Find every line in the records below that contains the word "checkbox", and copy each such line.

Top of INPUT FOR THIS TASK

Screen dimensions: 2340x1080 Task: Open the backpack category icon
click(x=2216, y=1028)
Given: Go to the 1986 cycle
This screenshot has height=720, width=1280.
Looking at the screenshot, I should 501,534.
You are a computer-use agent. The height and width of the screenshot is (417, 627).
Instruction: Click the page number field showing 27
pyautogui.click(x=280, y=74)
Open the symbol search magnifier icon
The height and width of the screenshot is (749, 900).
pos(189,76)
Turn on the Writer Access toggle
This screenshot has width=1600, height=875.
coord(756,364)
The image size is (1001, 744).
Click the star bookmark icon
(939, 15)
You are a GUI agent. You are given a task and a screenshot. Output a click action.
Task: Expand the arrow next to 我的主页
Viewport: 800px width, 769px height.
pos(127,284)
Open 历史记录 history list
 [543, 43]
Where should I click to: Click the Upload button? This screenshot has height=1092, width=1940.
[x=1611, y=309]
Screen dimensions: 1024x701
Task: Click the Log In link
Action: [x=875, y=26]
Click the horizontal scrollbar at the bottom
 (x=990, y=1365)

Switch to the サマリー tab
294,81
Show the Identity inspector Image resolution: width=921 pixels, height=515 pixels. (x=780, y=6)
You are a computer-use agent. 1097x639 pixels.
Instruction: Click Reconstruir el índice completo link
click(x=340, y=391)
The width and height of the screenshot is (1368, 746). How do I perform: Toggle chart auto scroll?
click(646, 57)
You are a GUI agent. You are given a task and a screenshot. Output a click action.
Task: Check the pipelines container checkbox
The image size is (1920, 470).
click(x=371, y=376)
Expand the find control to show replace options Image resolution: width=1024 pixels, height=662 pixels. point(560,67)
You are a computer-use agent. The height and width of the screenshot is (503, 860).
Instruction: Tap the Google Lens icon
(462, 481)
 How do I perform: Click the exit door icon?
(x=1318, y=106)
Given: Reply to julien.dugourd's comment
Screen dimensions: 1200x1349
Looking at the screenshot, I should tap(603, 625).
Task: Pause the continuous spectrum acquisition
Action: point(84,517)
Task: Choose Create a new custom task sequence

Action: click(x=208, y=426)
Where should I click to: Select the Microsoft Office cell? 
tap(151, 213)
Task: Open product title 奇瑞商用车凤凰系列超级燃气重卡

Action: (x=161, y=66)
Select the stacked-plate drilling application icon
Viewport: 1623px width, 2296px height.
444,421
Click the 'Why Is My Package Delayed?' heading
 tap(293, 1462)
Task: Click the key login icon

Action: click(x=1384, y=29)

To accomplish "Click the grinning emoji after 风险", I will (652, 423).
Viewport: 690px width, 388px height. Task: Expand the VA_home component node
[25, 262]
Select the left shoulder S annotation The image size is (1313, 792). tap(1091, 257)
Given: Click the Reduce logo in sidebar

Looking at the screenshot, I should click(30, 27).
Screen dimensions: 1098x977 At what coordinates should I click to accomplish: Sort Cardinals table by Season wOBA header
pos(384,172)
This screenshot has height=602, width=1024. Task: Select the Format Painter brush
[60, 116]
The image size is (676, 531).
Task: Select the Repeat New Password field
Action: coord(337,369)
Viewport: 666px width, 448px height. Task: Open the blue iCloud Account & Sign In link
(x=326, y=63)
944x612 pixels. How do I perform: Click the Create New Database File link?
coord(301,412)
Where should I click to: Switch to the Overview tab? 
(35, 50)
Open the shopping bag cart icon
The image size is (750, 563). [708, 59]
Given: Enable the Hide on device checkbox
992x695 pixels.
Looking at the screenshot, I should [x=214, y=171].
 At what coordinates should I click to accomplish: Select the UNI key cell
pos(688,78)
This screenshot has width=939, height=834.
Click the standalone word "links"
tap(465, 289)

Bottom of INPUT FOR THIS TASK

▶ [REPLY]:
Task: Check the pipelines container checkbox
Given: Enable the Hide on device checkbox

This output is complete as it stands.